Kimi K2.6 quickstart

Kimi K2.6 is an open-source, multimodal agentic model from Moonshot AI. It accepts both text and image inputs and integrates visual and language understanding with strong agentic capabilities. K2.6 supports both instant and thinking modes and excels at multi-turn function calling with images interleaved between tool calls.

How to use Kimi K2.6

Get started with this model in a few lines of code. The model ID is moonshotai/Kimi-K2.6 and it supports a 256K context window.

from together import Together

client = Together()
resp = client.chat.completions.create(
    model="moonshotai/Kimi-K2.6",
    messages=[
        {
            "role": "user",
            "content": "What are some fun things to do in New York?",
        }
    ],
    temperature=0.6,  # Use 0.6 for instant mode
    top_p=0.95,
    stream=True,
)
for tok in resp:
    if tok.choices:
        print(tok.choices[0].delta.content, end="", flush=True)

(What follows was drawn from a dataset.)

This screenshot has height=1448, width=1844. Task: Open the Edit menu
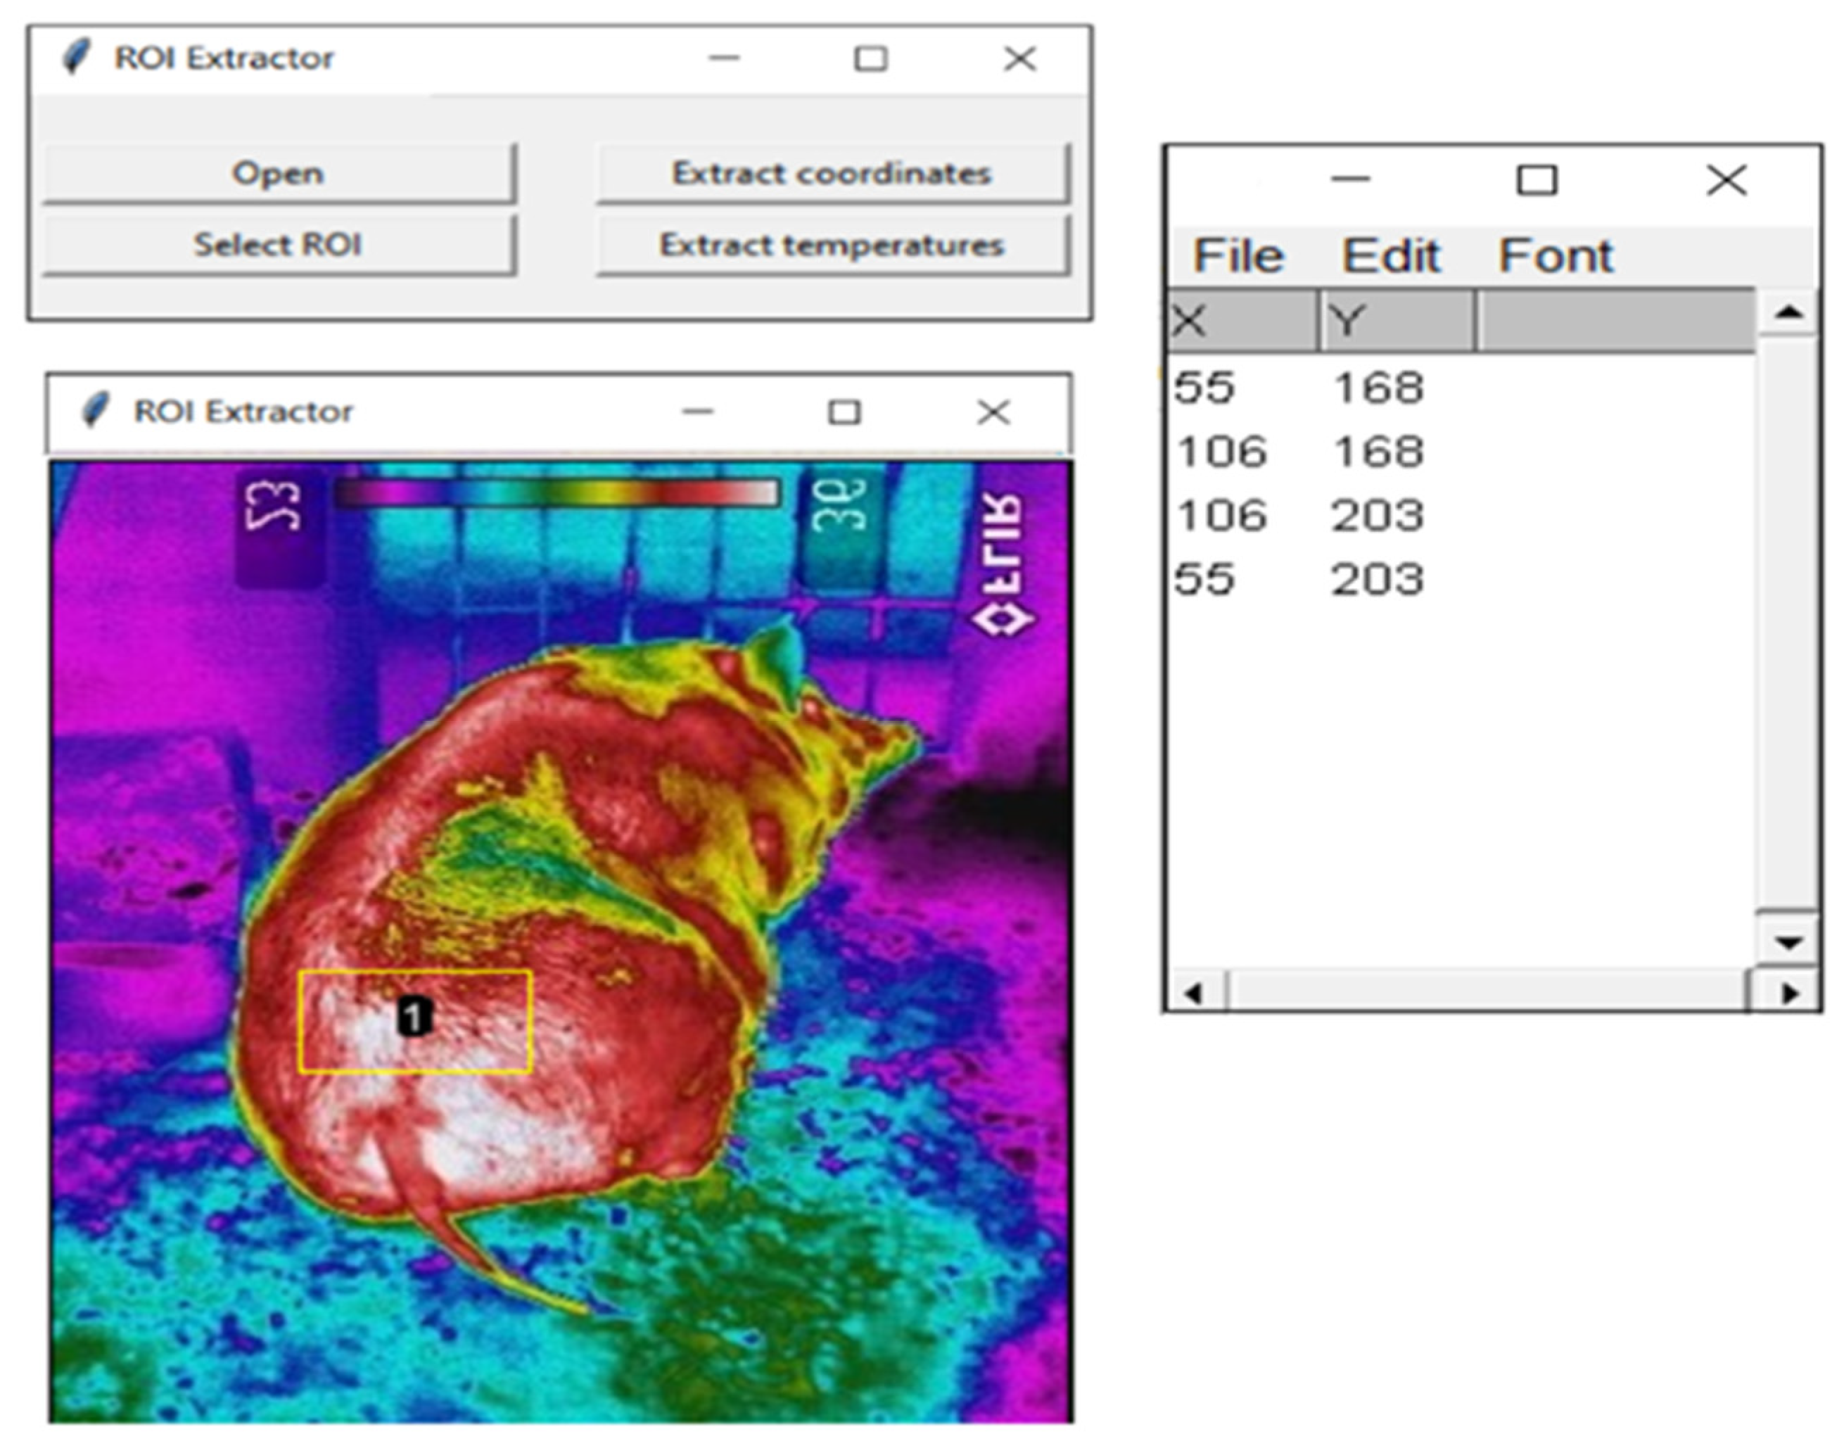(x=1390, y=255)
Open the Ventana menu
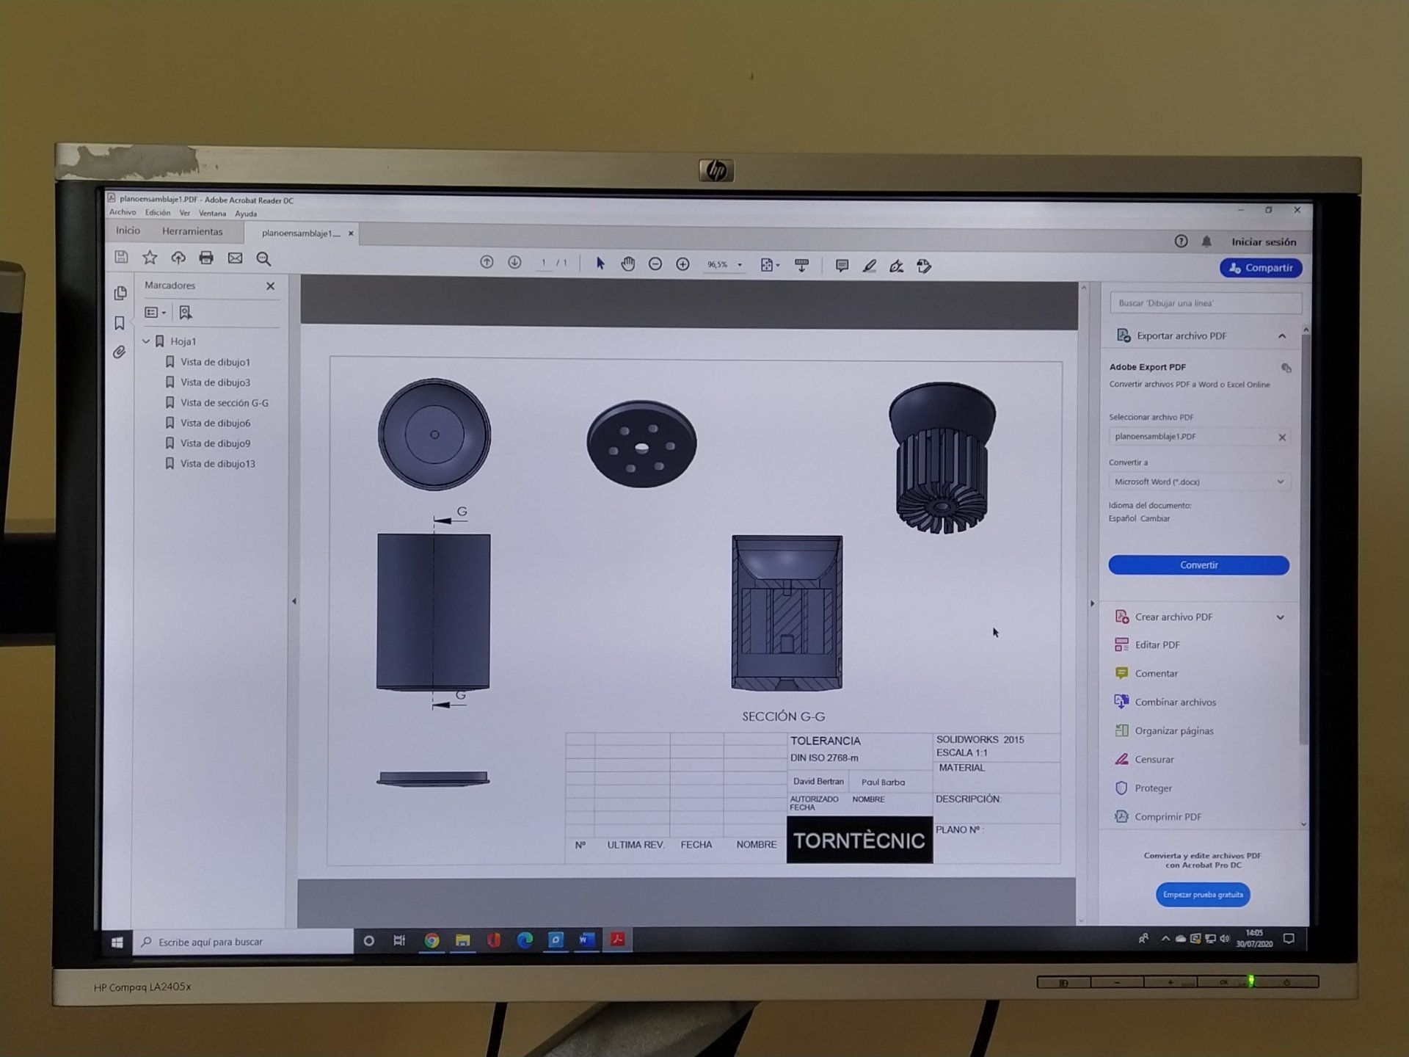 tap(212, 214)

import Together from 'together-ai';

const together = new Together();

const stream = await together.chat.completions.create({
  model: 'moonshotai/Kimi-K2.6',
  messages: [{ role: 'user', content: 'What are some fun things to do in New York?' }],
  temperature: 0.6,  // Use 0.6 for instant mode
  top_p: 0.95,
  stream: true,
});

for await (const chunk of stream) {
  process.stdout.write(chunk.choices[0]?.delta?.content || '');
}

Thinking mode

K2.6 supports both instant mode (fast responses) and thinking mode (step-by-step reasoning). When enabling thinking mode, you’ll receive both a reasoning field and a content field. By default, the model uses thinking mode.

Use the right temperature: Set temperature=1.0 for thinking mode and temperature=0.6 for instant mode. The wrong temperature can significantly degrade output quality.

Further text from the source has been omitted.